Reading Through Leviticus
Description
Just a few moments ago, I was reading Leviticus chapter 8, where the priest put blood on the lobe of his ear, on right thumb, and big toe. I wondered, what is that all about?
When you look at background commentaries, you learn that smearing or dabbing rituals in Ancient Near Eastern cultures focused on entrances as a means of cleansing from impurity, and also a means of protection from sacred contagion. In other words, the ear represents what goes into your mind (what you hear); your thumb represents what you do; your foot represents the path on which you walk. The priests had to be sacred in all their ways.
This reminded me of surgery, because during surgery doctors and nurses don masks, put on gloves, and of course operate in a sterile environment. They also sterilize all of their surgical instruments, and wash their hands with soap and water and antibacterial agents.
Now, medicine prior to the age of scientific enlightenment was not always cautious.
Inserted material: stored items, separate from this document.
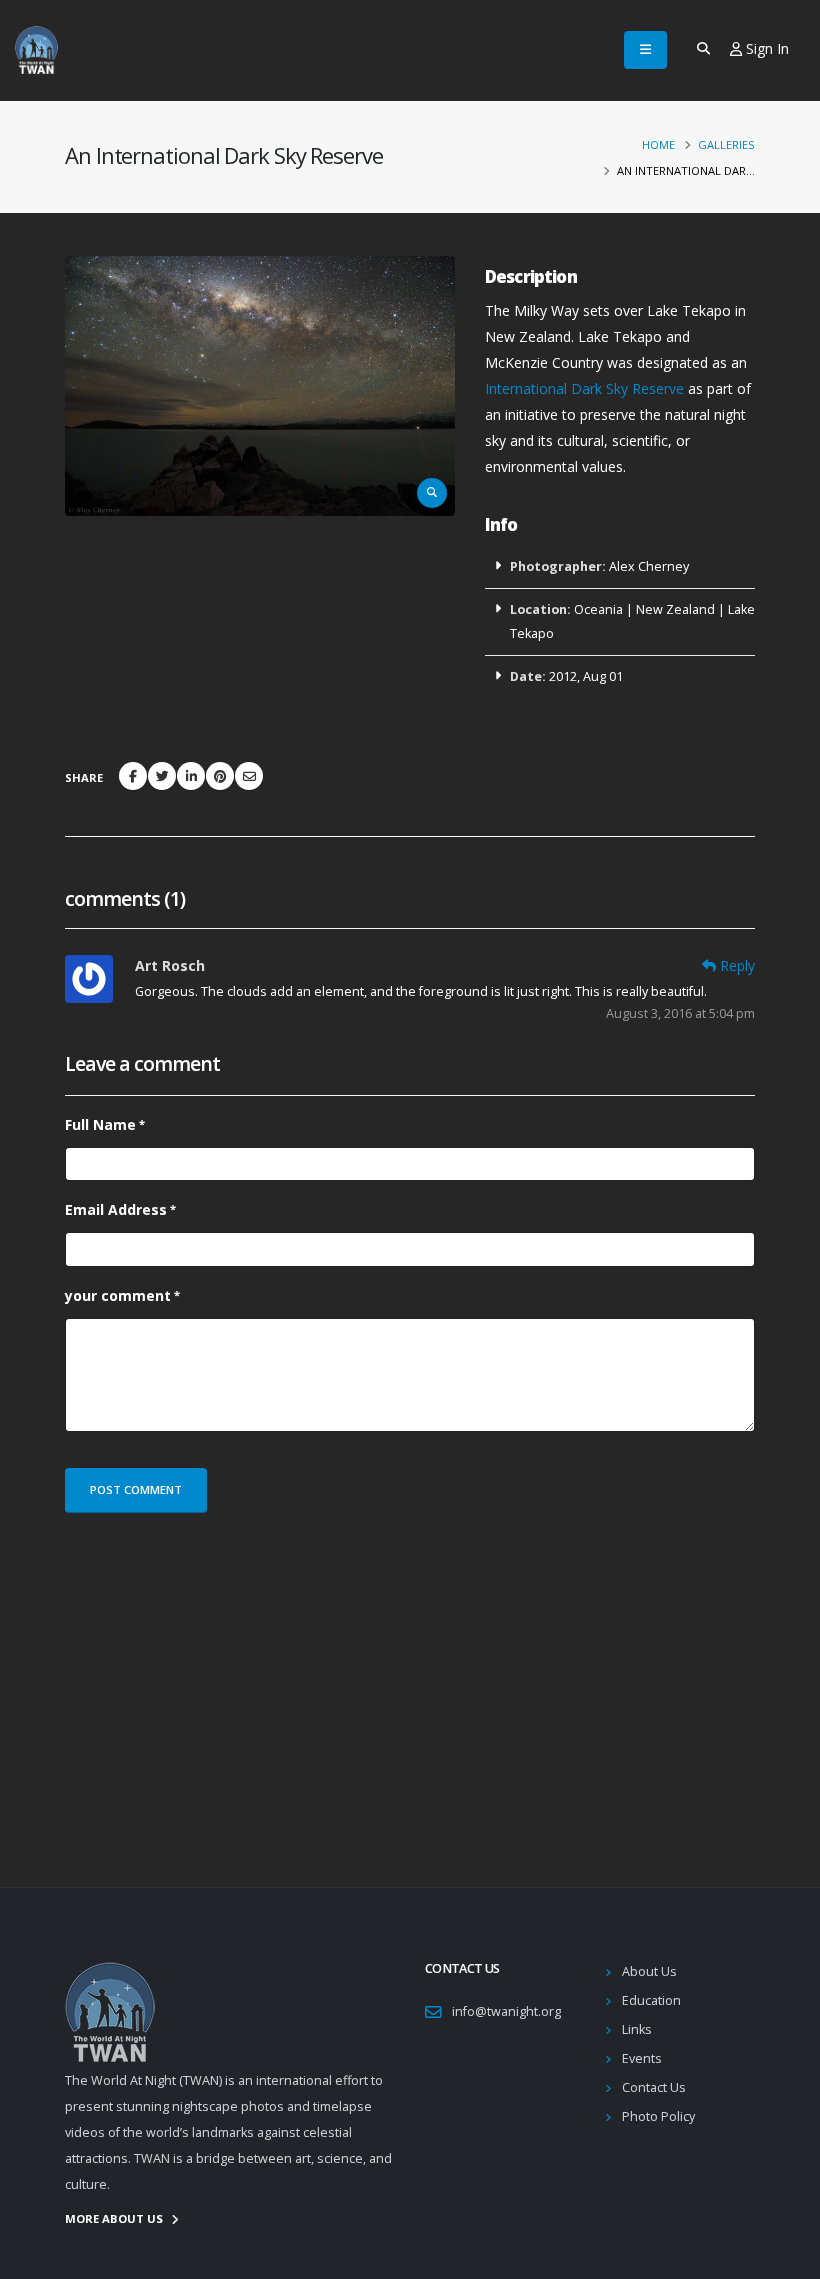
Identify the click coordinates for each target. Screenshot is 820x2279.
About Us (649, 1971)
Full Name (100, 1124)
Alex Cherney (649, 566)
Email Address (116, 1209)
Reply (737, 965)
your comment (118, 1295)
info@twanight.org (506, 2011)
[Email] (249, 776)
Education (651, 2000)
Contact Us (654, 2087)
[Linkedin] (191, 776)
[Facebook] (133, 776)
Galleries (726, 144)
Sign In (765, 48)
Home (658, 144)
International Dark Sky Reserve (584, 388)
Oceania (598, 609)
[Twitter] (162, 776)
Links (637, 2029)
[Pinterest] (220, 776)
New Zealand (675, 609)
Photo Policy (658, 2116)
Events (642, 2058)
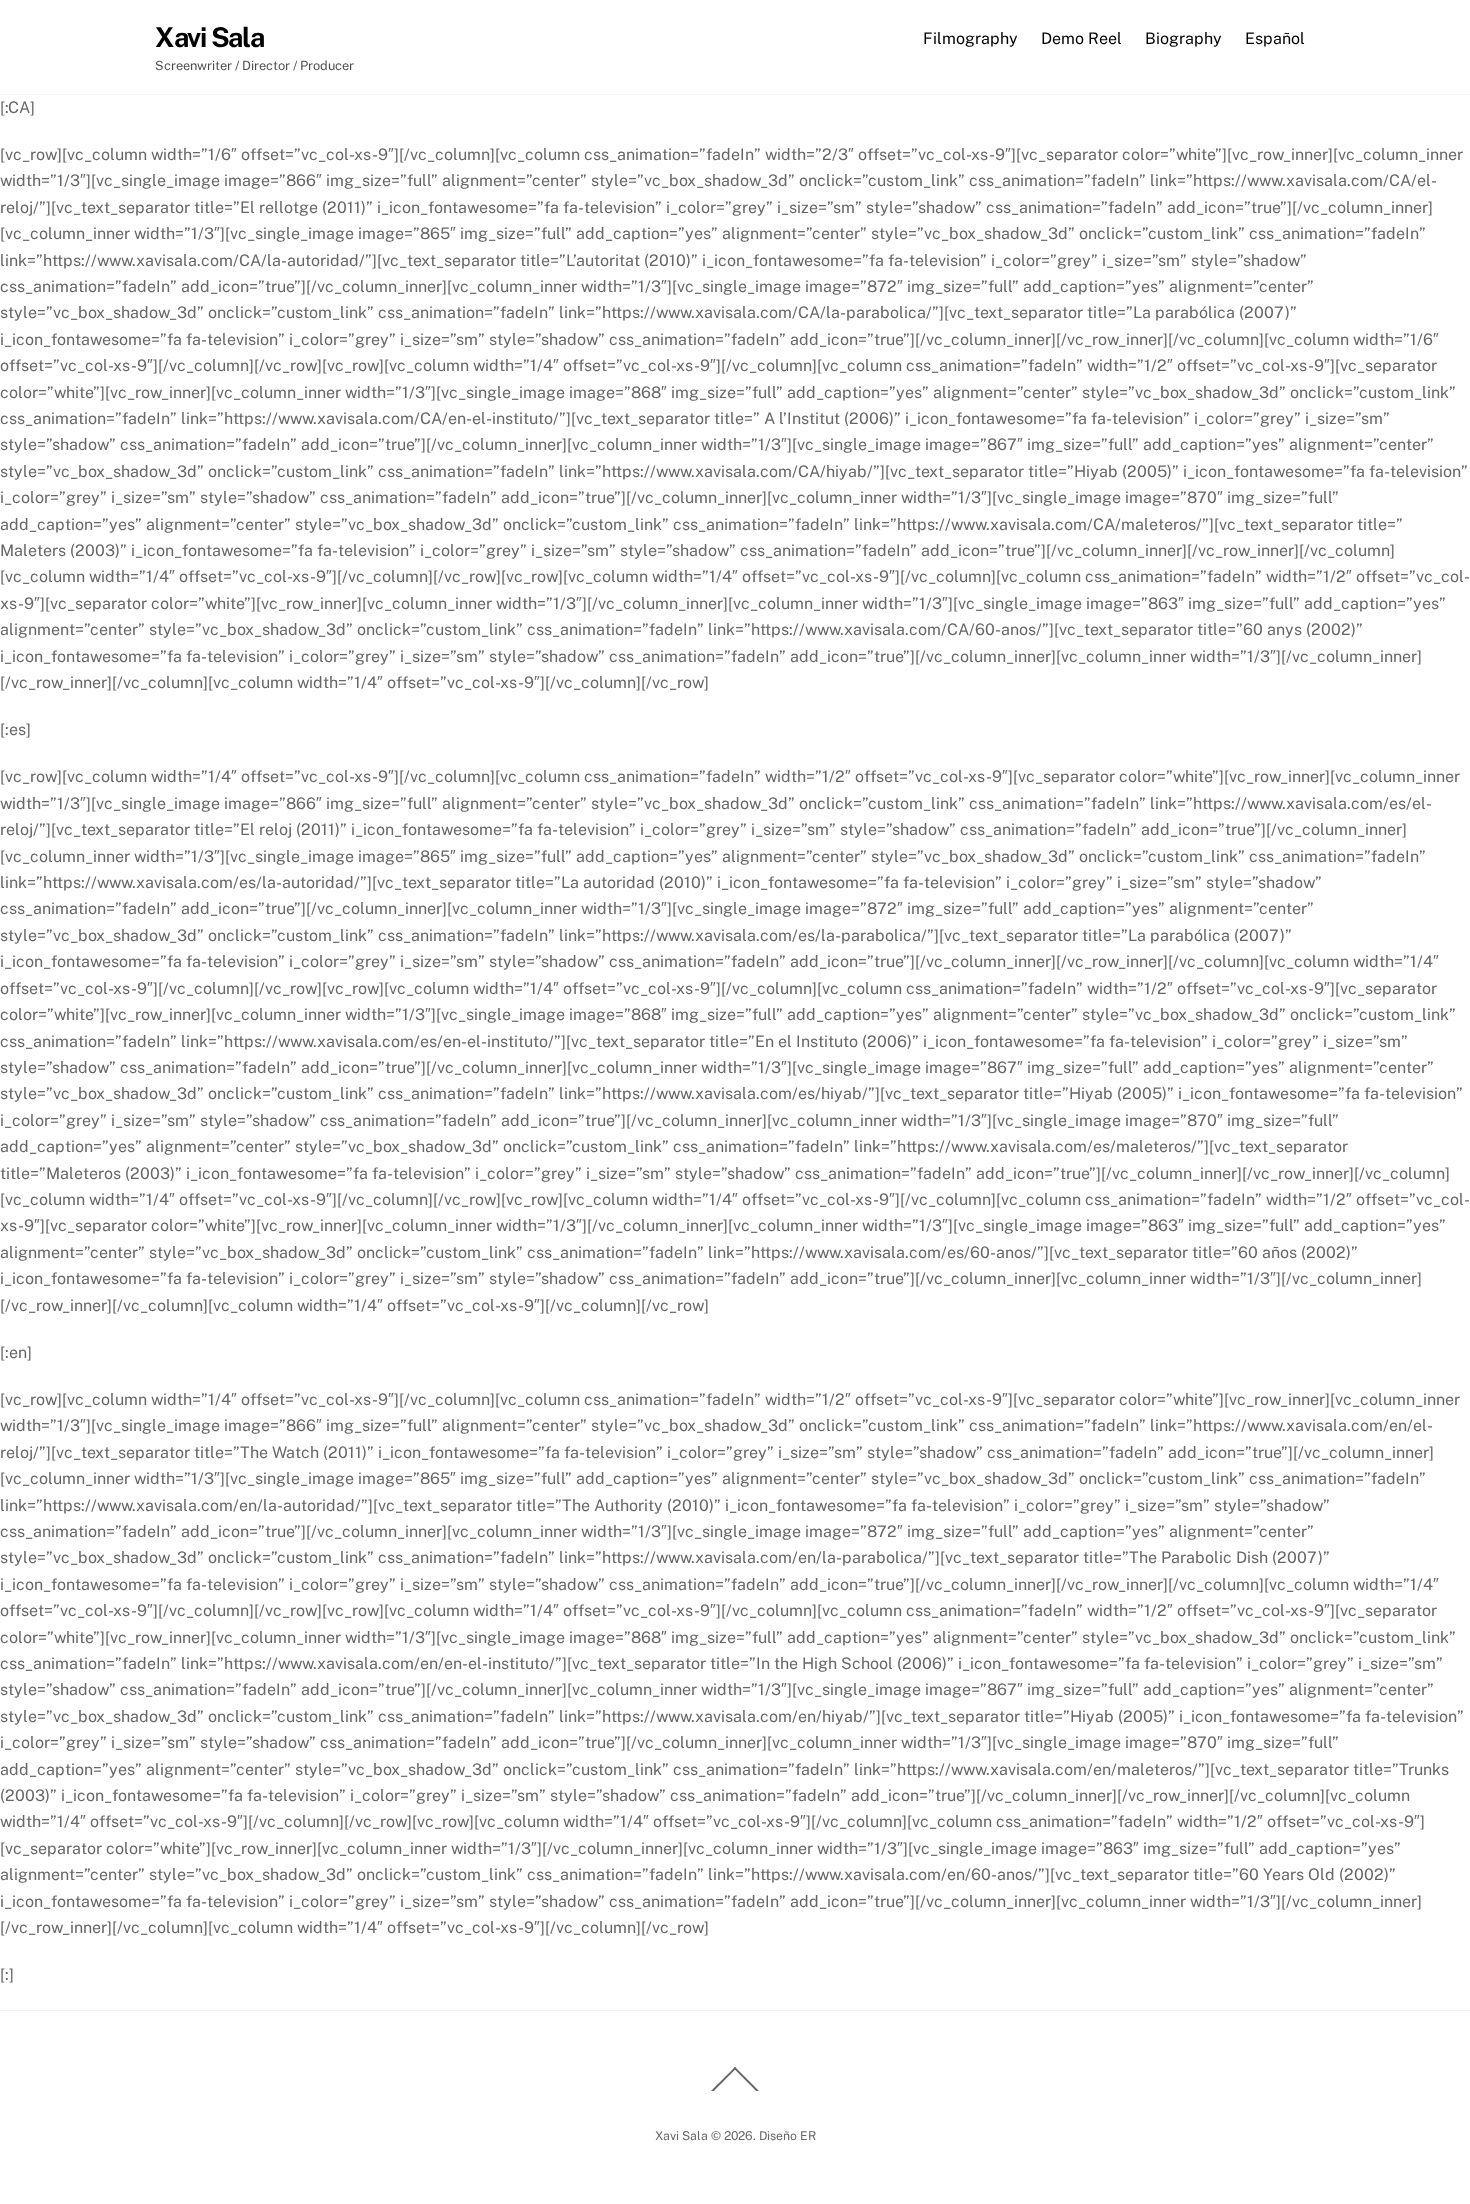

Nurses would wipe the blood off their hands after tending to one patient and then go on to the next. They simply did not grasp the power of the germ.
We’re often in a similar condition. We fail to grasp our utter depravity in light of the holiness of our Creator. Therefore, Leviticus is instructive, it’s an eye-opener. Through civil and ceremonial laws, ancient Israel had to cleanse themselves before the presence of an altogether holy God.
Today, of course, we’re no longer bound by these kinds of types of shadows. Christ is the substance and he has fulfilled the shadow, and therefore Leviticus serves as but a reminder of just how great a debt had to be paid so that we might be reconciled as unrighteous creatures to an altogether righteous God. When we read Leviticus, it’s difficult for us to grasp the symbolism, but it is powerful, and I think one thing that we have to grasp as Christians living in the 21st century is that the chasm between God’s righteousness and our sin is an unbridgeable chasm.
I also think that apart from recognizing this, we sometimes fail to recognize just how much we have been forgiven, just how great our debt really is, and just how great a sacrifice our Lord and Savior Jesus Christ made on our behalf.
So, as you read through Leviticus and look at the types and shadows of substance, consider Jesus Christ, who came to one day lay prostate in the pool of His own blood before His creation so that we might be reconciled to Him for a time and for eternity.
How great a salvation we have been given! How great an inheritance we have been promised! How great a hope we look forward to—a new Heaven, a new Earth, no more death, mourning, crying, and pain.